The federal government levies taxes on estates valued at more than $12,060,000 as of 2022. These taxes are deducted from the estate’s assets, and the remaining funds are distributed to beneficiaries.
Some states impose an inheritance tax, which would require the beneficiary to pay taxes on the assets received. There are exemptions for spouses and immediate relatives inheriting assets to eliminate the tax burden for close relatives.
Income taxes may be the most common tax a beneficiary pays. Although the asset itself may not be taxed, taxes are due on any interest earned since the interest is considered income.
Income taxes may also be due if a beneficiary withdraws funds from an inherited tax-advantaged retirement account, such as a 401(k). Generally, distributions from an inherited Roth IRA are not taxed, as long as the five-year rule for tax-free withdrawals is met. The beneficiary would pay ordinary income taxes on the amount withdrawn, just like the deceased would have had to pay on a withdrawal.
Selling an asset could also trigger taxes. If a beneficiary holds onto and later sells an inherited asset, such as securities or a home, a beneficiary may end up owing capital gains taxes on any gain. For example, if a stock is inherited and is worth $100 at the time of the person’s death, then is sold by the beneficiary for $120, the beneficiary would owe taxes on the $20 gain.

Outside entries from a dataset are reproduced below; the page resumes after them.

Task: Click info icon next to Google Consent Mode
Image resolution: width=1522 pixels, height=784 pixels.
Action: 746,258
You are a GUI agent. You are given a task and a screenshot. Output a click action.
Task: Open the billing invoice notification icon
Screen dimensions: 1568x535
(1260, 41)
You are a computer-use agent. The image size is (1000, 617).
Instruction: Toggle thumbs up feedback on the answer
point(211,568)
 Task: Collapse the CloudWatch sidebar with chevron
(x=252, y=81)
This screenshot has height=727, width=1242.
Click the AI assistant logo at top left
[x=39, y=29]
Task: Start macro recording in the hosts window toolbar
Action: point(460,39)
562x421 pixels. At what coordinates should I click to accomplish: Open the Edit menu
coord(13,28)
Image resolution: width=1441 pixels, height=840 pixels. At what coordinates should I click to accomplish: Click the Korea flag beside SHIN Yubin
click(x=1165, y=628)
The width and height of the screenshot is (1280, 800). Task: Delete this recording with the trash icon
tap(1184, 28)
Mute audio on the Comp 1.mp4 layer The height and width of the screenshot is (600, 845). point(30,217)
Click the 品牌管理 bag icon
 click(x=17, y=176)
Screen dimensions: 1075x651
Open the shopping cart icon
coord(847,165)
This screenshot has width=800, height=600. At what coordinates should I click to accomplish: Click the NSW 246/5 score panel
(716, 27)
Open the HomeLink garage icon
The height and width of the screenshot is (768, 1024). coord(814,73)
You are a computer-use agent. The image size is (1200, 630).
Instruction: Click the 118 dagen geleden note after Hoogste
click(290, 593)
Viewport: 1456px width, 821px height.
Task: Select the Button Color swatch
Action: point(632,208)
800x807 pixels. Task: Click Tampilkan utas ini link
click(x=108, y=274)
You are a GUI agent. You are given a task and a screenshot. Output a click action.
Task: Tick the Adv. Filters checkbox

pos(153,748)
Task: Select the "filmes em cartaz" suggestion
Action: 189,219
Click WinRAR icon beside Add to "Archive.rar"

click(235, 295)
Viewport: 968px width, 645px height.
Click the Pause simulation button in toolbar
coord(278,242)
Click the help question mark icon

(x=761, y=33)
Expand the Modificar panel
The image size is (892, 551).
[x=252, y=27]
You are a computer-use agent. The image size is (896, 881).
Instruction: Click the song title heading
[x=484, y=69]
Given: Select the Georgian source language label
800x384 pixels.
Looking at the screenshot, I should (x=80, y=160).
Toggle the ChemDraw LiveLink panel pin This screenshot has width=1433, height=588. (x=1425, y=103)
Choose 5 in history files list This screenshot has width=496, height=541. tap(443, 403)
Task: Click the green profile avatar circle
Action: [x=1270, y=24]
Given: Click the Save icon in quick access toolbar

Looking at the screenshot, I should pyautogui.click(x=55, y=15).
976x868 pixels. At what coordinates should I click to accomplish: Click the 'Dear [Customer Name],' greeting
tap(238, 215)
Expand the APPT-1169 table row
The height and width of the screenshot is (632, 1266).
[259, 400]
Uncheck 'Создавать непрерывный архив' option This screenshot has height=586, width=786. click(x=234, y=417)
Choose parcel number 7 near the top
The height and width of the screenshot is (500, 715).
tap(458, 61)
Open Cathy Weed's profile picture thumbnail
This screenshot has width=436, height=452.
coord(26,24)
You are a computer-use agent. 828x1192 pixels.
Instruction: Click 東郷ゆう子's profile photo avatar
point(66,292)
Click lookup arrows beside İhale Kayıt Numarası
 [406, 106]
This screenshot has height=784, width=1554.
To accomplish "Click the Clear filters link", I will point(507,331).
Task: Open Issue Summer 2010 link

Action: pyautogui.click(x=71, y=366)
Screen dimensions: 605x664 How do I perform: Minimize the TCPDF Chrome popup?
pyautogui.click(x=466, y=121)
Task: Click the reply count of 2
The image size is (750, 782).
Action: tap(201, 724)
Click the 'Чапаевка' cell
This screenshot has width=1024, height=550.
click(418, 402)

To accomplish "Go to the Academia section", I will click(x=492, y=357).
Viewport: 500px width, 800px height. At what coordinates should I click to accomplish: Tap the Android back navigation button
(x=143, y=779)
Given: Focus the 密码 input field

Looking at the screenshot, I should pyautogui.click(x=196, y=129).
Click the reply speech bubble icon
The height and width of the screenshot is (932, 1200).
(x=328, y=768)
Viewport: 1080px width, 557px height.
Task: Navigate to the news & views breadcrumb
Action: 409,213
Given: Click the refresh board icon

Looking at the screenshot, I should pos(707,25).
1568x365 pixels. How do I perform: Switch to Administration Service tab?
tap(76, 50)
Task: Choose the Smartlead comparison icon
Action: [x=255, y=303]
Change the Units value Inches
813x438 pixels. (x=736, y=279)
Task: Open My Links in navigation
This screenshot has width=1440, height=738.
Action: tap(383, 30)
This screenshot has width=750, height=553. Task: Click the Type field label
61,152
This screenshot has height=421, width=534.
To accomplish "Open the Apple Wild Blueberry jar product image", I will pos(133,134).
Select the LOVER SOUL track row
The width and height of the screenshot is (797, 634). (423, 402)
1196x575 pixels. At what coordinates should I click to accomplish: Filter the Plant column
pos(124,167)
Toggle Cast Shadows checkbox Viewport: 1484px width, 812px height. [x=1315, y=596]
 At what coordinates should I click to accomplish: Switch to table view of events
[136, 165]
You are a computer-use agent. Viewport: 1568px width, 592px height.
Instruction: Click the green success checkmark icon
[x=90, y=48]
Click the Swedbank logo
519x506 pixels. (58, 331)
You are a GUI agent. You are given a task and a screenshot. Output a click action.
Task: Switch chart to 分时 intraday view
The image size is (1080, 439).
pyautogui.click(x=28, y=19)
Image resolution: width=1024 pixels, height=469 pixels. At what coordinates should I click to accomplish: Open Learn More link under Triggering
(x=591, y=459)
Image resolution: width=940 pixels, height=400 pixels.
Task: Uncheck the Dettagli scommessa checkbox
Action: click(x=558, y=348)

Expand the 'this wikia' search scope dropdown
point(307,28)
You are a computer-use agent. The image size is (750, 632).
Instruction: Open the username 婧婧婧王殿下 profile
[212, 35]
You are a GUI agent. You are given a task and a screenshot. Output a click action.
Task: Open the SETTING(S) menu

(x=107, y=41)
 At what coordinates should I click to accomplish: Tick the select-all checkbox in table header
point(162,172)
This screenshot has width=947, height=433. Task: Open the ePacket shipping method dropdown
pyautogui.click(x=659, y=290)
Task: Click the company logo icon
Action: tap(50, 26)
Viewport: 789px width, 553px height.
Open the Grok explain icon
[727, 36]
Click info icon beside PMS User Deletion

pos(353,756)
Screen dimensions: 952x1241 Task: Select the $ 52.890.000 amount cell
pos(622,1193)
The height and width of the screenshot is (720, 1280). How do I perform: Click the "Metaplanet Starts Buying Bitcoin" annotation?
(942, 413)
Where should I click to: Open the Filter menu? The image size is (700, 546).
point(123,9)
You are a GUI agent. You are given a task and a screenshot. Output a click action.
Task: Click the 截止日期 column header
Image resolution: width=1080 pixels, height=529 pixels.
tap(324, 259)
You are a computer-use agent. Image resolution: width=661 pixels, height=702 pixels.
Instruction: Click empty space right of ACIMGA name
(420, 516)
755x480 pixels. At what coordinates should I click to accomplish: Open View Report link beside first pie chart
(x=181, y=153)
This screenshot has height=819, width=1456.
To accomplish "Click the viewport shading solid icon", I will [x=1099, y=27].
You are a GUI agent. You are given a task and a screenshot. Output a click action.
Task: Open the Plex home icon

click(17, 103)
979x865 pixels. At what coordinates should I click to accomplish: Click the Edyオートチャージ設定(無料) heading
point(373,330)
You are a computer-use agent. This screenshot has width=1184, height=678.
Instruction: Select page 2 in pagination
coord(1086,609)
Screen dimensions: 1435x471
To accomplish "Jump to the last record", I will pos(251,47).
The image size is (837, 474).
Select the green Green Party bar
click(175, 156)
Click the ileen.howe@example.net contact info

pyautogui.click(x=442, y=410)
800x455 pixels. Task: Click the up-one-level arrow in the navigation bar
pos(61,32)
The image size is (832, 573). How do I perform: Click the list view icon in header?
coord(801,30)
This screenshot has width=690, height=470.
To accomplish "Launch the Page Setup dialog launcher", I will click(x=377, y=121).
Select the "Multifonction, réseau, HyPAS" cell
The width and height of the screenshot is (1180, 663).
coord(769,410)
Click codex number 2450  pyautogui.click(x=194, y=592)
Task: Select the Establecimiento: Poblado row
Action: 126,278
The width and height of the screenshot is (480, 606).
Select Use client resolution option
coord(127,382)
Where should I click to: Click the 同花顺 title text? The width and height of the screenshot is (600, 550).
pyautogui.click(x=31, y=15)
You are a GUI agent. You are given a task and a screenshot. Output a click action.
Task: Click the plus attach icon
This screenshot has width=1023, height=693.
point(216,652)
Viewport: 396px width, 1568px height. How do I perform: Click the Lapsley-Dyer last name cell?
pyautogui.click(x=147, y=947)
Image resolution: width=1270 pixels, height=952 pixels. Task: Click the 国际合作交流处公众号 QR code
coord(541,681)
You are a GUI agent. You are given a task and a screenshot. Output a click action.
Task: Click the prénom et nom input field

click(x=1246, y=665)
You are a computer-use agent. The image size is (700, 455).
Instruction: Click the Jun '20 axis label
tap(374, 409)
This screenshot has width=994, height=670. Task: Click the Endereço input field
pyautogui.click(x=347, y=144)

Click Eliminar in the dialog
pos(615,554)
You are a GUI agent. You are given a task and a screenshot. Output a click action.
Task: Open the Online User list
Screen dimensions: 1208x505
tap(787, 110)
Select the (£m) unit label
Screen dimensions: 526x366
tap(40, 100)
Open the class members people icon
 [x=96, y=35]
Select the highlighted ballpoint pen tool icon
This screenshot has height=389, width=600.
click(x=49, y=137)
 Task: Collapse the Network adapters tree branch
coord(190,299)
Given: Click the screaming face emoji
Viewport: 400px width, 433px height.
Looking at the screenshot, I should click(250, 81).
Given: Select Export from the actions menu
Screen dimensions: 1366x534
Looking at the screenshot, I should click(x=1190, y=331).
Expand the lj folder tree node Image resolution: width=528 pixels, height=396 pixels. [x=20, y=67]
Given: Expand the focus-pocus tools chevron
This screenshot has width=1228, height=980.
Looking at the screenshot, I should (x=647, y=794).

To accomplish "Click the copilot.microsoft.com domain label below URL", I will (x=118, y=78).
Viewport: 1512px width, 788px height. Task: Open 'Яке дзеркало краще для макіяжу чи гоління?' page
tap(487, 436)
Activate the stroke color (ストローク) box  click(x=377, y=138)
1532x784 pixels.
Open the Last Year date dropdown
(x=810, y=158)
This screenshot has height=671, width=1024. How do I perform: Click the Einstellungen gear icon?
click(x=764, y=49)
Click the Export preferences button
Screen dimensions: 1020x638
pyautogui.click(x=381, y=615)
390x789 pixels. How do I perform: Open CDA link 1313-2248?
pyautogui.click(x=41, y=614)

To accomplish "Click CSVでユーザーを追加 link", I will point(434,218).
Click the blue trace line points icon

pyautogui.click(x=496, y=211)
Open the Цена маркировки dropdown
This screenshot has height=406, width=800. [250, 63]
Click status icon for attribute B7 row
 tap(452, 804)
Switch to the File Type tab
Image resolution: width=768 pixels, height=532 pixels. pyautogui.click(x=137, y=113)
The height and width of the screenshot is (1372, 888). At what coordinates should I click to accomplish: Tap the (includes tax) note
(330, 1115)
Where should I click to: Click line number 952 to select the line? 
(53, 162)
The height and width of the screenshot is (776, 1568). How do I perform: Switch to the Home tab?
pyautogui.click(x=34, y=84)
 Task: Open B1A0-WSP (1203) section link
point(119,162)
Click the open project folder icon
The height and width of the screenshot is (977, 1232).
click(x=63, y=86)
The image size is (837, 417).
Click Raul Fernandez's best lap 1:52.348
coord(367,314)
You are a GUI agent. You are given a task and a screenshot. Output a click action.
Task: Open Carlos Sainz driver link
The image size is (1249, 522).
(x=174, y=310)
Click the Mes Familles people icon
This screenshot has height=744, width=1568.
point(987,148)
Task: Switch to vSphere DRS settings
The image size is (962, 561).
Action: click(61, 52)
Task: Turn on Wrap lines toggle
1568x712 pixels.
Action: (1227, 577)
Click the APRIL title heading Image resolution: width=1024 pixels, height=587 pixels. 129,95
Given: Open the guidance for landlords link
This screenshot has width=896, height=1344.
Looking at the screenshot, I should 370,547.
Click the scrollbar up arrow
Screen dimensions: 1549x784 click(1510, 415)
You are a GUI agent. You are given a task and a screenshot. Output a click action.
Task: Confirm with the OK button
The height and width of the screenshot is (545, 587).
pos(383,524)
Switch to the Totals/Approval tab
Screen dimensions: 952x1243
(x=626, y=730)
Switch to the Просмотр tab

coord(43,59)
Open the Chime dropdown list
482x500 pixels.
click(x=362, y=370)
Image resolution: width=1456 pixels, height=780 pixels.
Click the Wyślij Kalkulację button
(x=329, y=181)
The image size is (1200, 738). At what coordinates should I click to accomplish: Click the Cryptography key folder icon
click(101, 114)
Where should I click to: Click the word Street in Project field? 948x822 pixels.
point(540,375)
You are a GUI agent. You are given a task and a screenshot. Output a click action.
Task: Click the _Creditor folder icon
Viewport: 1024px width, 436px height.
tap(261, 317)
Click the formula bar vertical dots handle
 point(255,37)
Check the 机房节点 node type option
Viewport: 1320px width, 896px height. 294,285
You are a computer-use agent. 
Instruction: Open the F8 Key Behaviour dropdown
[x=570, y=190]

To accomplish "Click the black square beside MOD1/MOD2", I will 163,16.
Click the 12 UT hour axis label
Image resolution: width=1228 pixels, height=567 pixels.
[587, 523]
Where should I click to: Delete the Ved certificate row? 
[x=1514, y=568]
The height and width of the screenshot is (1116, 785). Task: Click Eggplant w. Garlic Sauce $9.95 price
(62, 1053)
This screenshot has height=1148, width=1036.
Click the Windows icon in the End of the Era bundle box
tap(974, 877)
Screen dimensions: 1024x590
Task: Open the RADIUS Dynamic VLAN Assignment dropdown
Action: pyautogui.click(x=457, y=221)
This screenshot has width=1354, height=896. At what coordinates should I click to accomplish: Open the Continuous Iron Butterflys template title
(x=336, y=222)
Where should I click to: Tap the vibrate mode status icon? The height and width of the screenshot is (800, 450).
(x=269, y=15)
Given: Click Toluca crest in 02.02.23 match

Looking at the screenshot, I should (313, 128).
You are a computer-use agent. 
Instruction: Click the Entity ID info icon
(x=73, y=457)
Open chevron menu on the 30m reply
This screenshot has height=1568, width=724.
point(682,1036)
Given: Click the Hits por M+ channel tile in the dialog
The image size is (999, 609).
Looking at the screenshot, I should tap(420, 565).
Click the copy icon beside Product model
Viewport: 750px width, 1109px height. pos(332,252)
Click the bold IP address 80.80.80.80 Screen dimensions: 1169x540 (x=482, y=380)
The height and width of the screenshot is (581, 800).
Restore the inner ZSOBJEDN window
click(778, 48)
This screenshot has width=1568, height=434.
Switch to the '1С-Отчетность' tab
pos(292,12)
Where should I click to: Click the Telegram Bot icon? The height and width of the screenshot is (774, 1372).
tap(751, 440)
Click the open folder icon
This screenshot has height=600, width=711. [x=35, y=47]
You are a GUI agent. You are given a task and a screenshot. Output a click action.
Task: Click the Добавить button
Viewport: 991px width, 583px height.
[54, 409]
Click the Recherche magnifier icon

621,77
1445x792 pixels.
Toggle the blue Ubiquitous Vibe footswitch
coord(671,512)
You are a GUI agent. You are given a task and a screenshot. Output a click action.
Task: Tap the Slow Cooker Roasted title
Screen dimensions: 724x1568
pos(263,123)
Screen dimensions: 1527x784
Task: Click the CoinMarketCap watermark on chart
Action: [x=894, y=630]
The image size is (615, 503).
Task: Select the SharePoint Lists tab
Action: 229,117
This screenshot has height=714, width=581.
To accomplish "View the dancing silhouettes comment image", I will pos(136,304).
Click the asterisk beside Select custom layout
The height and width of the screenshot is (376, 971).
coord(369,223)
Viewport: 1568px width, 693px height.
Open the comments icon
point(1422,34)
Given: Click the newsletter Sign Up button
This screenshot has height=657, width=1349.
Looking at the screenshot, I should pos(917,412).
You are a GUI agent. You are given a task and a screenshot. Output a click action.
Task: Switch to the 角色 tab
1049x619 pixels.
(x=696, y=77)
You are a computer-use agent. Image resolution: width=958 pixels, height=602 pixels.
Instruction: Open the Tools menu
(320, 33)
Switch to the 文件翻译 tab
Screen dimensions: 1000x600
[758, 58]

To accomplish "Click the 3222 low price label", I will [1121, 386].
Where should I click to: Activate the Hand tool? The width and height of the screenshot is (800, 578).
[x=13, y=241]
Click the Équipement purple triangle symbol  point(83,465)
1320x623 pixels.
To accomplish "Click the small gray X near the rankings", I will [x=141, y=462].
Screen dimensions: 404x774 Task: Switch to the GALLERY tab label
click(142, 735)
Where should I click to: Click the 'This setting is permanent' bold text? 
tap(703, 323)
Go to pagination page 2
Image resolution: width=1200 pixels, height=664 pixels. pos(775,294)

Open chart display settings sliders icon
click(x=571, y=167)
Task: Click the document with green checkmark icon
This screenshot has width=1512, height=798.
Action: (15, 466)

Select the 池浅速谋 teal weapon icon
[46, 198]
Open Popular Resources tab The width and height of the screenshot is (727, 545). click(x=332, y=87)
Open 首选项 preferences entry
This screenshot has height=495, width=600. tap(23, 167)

Inheriting money may help ease financial burdens, but it can be difficult to know how to manage an inheritance while experiencing grief. The legal process of overseeing a deceased person’s estate is known as probate, and navigating it can be challenging. But understanding the rules and restrictions of inherited money, real estate, and other assets and being aware of potential tax consequences can help a beneficiary better manage any inheritance.
It can take months—even years— to receive an inheritance after someone dies without a will. Even with a will, a person may encounter restrictions on how they can use an inheritance, such as only for education expenses or to buy a home. These limitations may be written into the will or specifically tied to the asset. And in some cases, receiving an inheritance may require the beneficiary to pay additional taxes.